CLICK HERE To see the entire list of hypothesis / experiments and observations
  • REJECTED H1 All NUE2 QE machines have problems with MTU sizes
    • E1-1 Select any other than the original machine and call zypper ref
      and observe if this times out
      • O1-1-1 osiris itself has no problem
  • REJECTED H1.1* All NUE2 QE non-salt controlled machines have problems with MTU sizes
    • -> see O1.2-1
  • ACCEPTED H1.2 Only VMs on osiris have problems
    • E1.2-1 Try a VM elsewhere e.g. qamaster
      • O1.2-1 VM on ada.qe.suse.de not affected
    • E1.2-2 Try another VM on osiris
      • O1.2-2 ok1 also affected
  • H1.3 Only VMs in NUE2 have problems
  • E1.3-1 Try a VM elsewhere within NUE2, e.g. qamaster and compare VM settings
  • REJECTED H1.3 Only rrichardson VM has problems
    • E1.3-1 See O1.2-2
  • ACCEPTED H2 The problem of zypper ref can be more easily reproduced with ping -Mdo -s1442 download.opensuse.org
    • E2-1 Try the ping and if it fails then we can assume this is a valid
      reproducer until that is fixed. Then verify with zypper ref again
      • O2-1-1 confirmed reproducing an error so assumed to be valid
        reproduced
  • ACCEPTED H3 The MTU size problem only appeared recently
    • E3-1 Check logs
      • O3-1-1 From ok1.qe.nue2.suse.org also running on osiris-1 okurz found that the automatic os-update stopped after 2025-04-12 showing timeouts in /var log/zypper.log since 2025-04-12. So "last good" 2025-04-12
  • REJECTED H4 The problem started with recent Tumbleweed 20250410 which is the last upgraded version on ok1
    • E4-1 Try to recreate the problem on a different version
      • O4-1 Leap 15.6 was also shown to be affected

Workaround

Manually set the MTU size within the affected VM to a lower value, like 1360:

ip link set dev eth0 mtu 1360

This allows zypper and other network operations to proceed without hanging.
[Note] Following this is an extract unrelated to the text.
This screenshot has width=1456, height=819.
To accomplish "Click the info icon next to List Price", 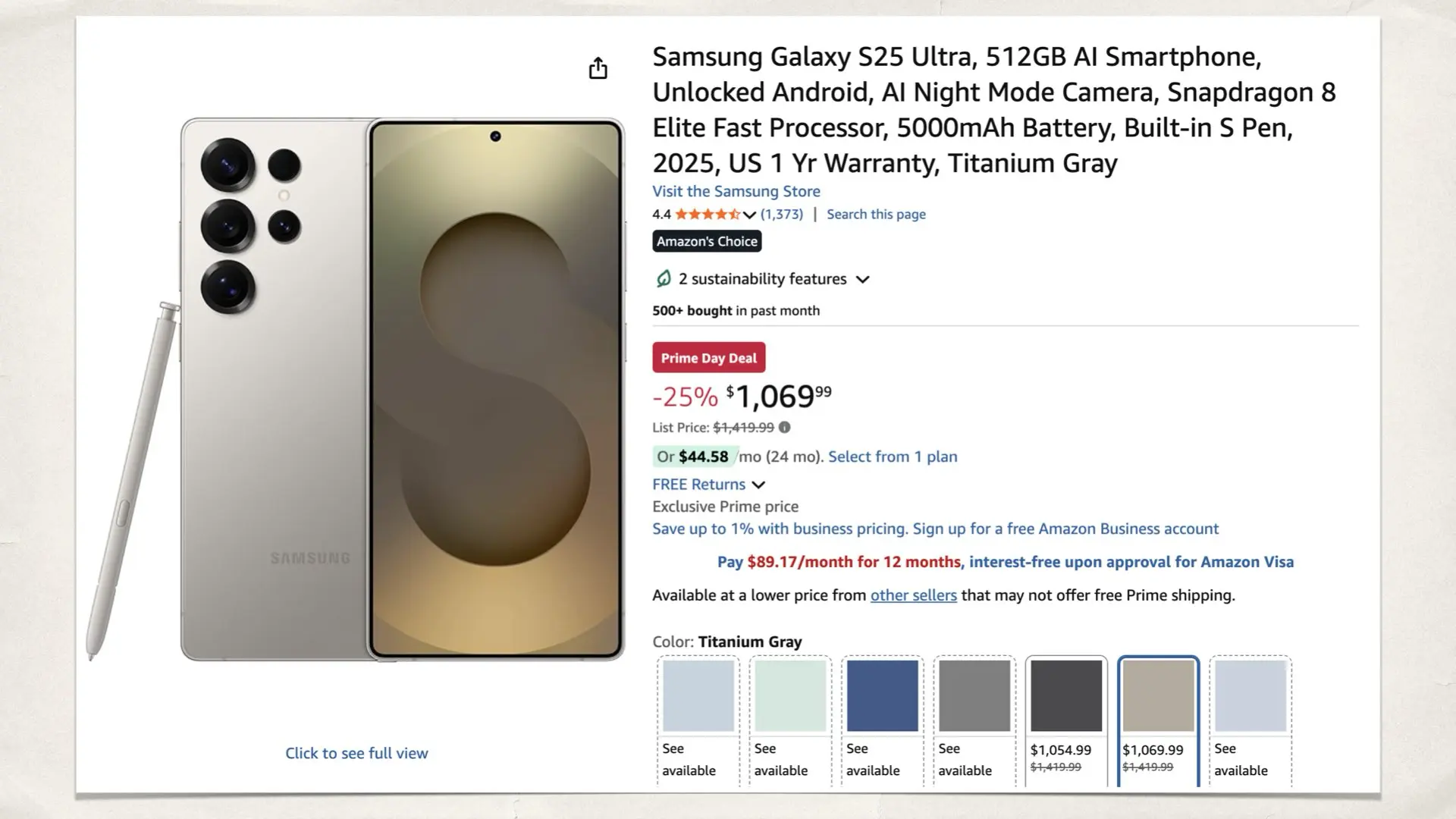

Related issues 1 (0 open1 closed)

Related to openQA Infrastructure (public) - action #178576: Workers unresponsive in salt pipelines including openqa-piworker, sapworker1 and monitor size:SResolvednicksinger2025-03-07

Actions
Actions #1

Updated by okurz 26 days ago

From ok1.qe.nue2.suse.org also running on osiris-1 I found that the automatic os-update stopped after 2025-04-12 showing timeouts in /var/log/zypper.log since 2025-04-12. So "last good" 2025-04-12

Actions #2

Updated by robert.richardson 26 days ago

  • Description updated (diff)
Actions #3

Updated by nicksinger 26 days ago

I've added <mtu size='1360'/> to both interface definitions of the domains/VMs called "okurz" and "rrichardson-leap15.6" according to https://libvirt.org/formatdomain.html#mtu-configuration

virt-manager told me this will be effective after the next guest shutdown so please reboot whenever suited and try it out. If it is, we can think about why this is needed now but not before 2025-04-12

Actions #4

Updated by okurz 26 days ago

@robert.richardson why didn't you take over our notes from the etherpad document?

Actions #5

Updated by okurz 26 days ago

  • Tags set to infra, reactive work, nue2, mtu, network, it, vm, osiris
  • Category set to Regressions/Crashes
  • Target version set to future
Actions #6

Updated by robert.richardson 25 days ago

  • Description updated (diff)
Actions #7

Updated by okurz 23 days ago

  • Target version changed from future to Ready
Actions #8

Updated by robert.richardson 19 days ago

  • Subject changed from MTU connection issues on osiris-1 virtual machines to MTU connection issues on osiris-1 virtual machines size:M
  • Description updated (diff)
  • Status changed from New to Workable
Actions #9

Updated by dheidler 19 days ago

  • Status changed from Workable to In Progress
  • Assignee set to dheidler
Actions #10

Updated by openqa_review 18 days ago

  • Due date set to 2025-05-28

Setting due date based on mean cycle time of SUSE QE Tools

Actions #11

Updated by livdywan 18 days ago

Reportedly setup of a test VM was proving tricky

Actions #12

Updated by dheidler 18 days ago

Created a VM on osiris-1 with ethernet bridged to host.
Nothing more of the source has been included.